Institute of Radio Physics & Electronics, University of Calcutta, Kolkata, India.
Med Biol Eng Comput. 2021 Mar;59(3):673-691. doi: 10.1007/s11517-021-02324-y. Epub 2021 Feb 17.
Classification of Homo sapiens gene behavior employing computational biology is a recent research trend. But monitoring gene activity profile and genetic behavior from the alphabetic DNA sequence using a non-invasive method is a tremendous challenge in functional genomics. The present paper addresses such issue and attempts to differentiate Homo sapiens genes using linear discriminant analysis (LDA) method. Annotated protein coding sequences of Homo sapiens genes, collected from NCBI, are taken as test samples. Minimum entropy-based mapping (MEM) technique assists to extract highest information from the numerical DNA sequences. The proposed LDA technique has successfully classified Homo sapiens genes based on the following features: composition of hydrophilic amino acids, dominance of arginine amino acid, and magnitude and size of individual amino acids. The proposed algorithm is successfully tested on 84 Homo sapiens healthy and cancer genes of the prostate and breast cells. Classification performance of the proposed LDA technique is judged by sensitivity (89.12%), specificity (91.9%), accuracy (90.87%), F1 score (92.03%), Matthews' correlation coefficients (81.04%), and miss rate (9.12%), and it outperforms other four existing classifiers. The results are cross-validated through Rayleigh PDF and mutual information technique. Fisher test, 2-sample T-test, and relative entropy test are considered to verify the efficacy of the present classifier.

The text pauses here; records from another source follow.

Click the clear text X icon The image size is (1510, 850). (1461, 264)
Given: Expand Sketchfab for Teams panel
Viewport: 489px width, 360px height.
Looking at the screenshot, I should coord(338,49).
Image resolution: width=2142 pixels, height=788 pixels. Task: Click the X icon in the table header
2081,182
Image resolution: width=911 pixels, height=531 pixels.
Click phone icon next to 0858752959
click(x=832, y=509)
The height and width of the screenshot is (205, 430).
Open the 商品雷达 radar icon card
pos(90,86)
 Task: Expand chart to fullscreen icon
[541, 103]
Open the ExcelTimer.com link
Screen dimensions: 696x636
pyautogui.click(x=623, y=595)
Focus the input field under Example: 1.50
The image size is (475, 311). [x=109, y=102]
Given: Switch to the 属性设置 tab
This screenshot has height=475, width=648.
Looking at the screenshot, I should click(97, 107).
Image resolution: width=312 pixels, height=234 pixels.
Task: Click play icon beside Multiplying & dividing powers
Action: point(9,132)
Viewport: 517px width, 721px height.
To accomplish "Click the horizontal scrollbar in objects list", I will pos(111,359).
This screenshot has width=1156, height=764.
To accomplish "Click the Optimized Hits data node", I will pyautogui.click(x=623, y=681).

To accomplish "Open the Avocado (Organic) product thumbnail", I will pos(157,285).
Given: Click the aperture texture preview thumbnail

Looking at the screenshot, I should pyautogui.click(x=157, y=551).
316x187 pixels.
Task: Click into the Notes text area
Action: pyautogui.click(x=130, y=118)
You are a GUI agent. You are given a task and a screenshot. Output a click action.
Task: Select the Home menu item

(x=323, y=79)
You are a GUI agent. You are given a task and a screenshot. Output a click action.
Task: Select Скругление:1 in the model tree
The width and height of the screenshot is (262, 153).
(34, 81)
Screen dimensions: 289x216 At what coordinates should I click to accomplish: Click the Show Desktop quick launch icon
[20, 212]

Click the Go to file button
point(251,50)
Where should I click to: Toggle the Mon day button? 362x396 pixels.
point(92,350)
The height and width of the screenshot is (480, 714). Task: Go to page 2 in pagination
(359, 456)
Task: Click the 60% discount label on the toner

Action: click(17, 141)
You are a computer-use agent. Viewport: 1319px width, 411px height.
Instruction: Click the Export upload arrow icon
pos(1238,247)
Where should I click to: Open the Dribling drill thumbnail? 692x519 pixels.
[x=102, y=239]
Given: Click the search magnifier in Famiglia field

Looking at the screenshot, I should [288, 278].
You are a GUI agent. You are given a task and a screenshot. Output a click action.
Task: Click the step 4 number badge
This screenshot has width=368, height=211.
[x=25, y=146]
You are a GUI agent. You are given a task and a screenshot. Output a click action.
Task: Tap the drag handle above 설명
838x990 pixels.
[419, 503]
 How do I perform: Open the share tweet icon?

采用计算生物学对人类基因行为进行分类是最近的研究趋势。但是,使用非侵入性方法从字母 DNA 序列监测基因活性谱和遗传行为是功能基因组学中的一个巨大挑战。本文解决了这个问题,并尝试使用线性判别分析(LDA)方法对人类基因进行区分。从 NCBI 收集的人类基因的注释蛋白编码序列被用作测试样本。基于最小熵映射(MEM)技术有助于从数字 DNA 序列中提取最高信息。所提出的 LDA 技术成功地根据以下特征对人类基因进行了分类:亲水氨基酸的组成、精氨酸氨基酸的优势,以及单个氨基酸的大小和数量。该算法已成功应用于前列腺和乳腺细胞的 84 个健康和癌症人类基因。通过灵敏度(89.12%)、特异性(91.9%)、准确性(90.87%)、F1 分数(92.03%)、马修斯相关系数(81.04%)和漏报率(9.12%)来判断所提出的 LDA 技术的分类性能,并且优于其他四种现有的分类器。结果通过瑞利 PDF 和互信息技术进行了交叉验证。Fisher 检验、2 样本 T 检验和相对熵检验用于验证本分类器的功效。